In a time before widespread literacy, a physical representation of what was intended to be built was a powerful aide to help ensure that the vision of the architect became the physical reality crafted by the builder.  Yet, the architectural model was more than this. Evolving from being a functional tool, it became an aspirational marketing device to demonstrate the proposed scheme but also as a three-dimensional business card for the architect and striking conversational piece for the wealthy patron who would possess both the miniature fantasy and the full-size reality of the design of their country house.

The role of the architectural model can be traced back to the earliest buildings, particularly the devotional and religious.
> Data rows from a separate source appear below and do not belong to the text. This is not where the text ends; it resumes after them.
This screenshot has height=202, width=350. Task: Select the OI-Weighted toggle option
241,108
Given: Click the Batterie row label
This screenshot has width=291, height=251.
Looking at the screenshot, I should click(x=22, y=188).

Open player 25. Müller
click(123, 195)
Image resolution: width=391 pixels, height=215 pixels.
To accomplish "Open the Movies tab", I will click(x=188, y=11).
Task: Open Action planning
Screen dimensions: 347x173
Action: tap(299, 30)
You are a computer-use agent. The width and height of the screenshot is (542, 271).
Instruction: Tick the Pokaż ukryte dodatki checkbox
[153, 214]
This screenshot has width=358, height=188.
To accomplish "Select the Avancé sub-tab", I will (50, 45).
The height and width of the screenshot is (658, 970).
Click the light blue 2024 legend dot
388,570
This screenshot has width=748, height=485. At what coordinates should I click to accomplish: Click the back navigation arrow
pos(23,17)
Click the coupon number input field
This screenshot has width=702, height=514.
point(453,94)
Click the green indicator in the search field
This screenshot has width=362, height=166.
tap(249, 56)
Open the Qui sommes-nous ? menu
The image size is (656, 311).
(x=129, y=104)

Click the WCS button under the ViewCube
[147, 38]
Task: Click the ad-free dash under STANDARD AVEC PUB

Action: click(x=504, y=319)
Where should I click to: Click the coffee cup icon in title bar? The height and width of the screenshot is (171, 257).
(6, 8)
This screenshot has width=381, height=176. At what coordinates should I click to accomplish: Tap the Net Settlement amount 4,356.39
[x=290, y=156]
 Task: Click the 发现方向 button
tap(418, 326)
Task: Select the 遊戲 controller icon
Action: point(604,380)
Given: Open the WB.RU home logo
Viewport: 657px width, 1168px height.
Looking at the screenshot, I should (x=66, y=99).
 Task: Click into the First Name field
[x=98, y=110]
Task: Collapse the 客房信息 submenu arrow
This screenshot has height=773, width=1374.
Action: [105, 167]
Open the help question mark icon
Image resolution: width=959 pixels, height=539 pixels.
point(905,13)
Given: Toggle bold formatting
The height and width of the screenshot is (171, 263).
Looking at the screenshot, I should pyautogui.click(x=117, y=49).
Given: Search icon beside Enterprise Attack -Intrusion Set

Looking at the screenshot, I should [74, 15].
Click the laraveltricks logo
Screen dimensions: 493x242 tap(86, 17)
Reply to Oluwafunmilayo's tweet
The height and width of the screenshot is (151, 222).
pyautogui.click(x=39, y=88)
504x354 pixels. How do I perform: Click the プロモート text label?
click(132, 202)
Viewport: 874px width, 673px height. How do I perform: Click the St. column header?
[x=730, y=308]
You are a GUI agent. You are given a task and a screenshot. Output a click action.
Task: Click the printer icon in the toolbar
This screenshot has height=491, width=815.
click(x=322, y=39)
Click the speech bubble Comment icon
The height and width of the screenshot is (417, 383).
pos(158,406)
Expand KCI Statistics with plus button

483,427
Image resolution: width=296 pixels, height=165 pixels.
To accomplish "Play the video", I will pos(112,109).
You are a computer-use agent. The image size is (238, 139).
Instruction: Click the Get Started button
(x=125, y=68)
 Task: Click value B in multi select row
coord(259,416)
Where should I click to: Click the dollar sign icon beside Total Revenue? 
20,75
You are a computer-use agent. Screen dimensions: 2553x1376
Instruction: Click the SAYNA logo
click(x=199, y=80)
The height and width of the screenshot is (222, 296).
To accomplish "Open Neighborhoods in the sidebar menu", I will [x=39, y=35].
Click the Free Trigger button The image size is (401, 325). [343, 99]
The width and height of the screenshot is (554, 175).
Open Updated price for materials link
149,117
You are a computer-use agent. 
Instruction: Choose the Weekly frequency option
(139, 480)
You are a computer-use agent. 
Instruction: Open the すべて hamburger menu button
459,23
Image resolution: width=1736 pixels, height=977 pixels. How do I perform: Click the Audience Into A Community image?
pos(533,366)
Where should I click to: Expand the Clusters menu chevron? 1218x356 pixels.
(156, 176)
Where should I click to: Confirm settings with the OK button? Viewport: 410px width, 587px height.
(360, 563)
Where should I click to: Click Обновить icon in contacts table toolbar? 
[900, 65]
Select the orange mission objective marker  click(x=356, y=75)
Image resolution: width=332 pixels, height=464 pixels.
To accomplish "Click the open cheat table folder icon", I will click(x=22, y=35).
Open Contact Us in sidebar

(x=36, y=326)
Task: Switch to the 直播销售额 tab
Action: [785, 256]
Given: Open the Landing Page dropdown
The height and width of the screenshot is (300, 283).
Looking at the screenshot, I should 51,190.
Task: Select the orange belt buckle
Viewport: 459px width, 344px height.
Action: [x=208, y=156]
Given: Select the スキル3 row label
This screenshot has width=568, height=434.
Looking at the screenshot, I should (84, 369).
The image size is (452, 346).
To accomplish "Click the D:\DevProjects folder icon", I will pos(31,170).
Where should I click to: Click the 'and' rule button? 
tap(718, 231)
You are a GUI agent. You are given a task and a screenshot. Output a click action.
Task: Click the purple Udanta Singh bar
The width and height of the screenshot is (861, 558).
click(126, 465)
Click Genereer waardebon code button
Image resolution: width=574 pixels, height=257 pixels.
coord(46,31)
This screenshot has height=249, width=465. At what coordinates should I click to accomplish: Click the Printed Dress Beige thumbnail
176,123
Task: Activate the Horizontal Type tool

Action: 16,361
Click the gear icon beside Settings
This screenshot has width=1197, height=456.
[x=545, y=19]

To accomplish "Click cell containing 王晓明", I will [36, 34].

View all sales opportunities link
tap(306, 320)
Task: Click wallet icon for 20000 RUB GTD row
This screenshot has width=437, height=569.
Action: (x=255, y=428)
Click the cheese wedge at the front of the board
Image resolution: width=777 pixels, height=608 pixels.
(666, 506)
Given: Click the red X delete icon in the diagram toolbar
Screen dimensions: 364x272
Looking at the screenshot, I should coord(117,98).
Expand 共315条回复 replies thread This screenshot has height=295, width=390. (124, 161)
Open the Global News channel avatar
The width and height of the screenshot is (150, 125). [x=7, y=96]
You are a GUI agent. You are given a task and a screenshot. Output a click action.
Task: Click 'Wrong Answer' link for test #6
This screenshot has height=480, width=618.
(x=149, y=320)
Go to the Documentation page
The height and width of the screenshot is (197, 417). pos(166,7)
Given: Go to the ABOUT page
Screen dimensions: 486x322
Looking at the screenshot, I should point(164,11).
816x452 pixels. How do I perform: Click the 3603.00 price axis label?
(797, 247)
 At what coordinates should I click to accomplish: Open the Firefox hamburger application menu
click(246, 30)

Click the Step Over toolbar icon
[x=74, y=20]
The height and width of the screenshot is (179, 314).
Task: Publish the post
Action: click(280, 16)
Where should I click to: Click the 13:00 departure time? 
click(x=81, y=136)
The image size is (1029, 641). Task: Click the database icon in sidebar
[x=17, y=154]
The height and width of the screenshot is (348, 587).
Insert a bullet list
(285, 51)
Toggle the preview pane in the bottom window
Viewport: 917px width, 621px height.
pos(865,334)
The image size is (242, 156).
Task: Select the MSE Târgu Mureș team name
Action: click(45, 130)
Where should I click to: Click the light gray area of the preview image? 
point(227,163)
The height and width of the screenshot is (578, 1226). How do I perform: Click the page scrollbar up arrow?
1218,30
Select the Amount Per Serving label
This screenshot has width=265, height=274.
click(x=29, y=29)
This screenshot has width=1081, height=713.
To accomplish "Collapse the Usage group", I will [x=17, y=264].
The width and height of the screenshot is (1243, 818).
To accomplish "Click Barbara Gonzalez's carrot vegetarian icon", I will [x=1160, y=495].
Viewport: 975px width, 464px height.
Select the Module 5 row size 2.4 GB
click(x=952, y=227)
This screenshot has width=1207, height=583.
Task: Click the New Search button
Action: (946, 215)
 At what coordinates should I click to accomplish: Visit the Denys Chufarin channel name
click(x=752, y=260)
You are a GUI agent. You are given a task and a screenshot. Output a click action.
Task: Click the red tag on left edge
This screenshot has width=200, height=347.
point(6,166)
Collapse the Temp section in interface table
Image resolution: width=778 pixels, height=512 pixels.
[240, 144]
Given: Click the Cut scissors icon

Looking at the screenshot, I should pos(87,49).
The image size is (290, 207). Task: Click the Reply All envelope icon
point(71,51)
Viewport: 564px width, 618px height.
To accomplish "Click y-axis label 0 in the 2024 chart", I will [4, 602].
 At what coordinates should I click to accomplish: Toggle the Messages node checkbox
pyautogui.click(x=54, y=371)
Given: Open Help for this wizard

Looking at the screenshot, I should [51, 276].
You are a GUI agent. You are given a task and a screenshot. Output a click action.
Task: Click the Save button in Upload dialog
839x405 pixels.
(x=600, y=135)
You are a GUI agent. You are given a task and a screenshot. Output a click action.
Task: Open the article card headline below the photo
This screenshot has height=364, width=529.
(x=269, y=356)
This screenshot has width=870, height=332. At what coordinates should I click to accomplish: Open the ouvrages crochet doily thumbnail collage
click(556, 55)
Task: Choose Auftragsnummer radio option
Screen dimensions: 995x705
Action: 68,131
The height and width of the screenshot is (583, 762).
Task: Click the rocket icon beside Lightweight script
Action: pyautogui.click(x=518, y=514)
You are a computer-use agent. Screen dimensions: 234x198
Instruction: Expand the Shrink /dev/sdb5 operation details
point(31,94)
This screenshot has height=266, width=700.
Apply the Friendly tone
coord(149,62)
Some of the oldest were found in Egyptian tombs, dating back over four thousand years, and represented functional spaces which may be required such as granaries or gardens. Later they were often displayed as a record of the beneficence of the donor (rather than skill of an architect), they appear in paintings or decorations being held as offerings (such as the 10th-century Vestibule Mosaic showing Justinian presenting the Hagia Sophia to Mary and Christ), or carved into their funerary monuments or other personal iconography such as portraits; all undoubtedly a handy aide-memoire to St Peter, come the reckoning on Judgement Day.

Detail of 17th-century portrait of Queen Marie Thérèse of France, as patron of the Cathedral of Notre-Dame de Paris (Studio of Beaubrun brothers) (Image: public domain via Wikipedia)
Detail of 17th-century portrait of Queen Marie Thérèse of France, as patron of the Cathedral of Notre-Dame de Paris (Studio of Beaubrun brothers) (Image: public domain via Wikipedia)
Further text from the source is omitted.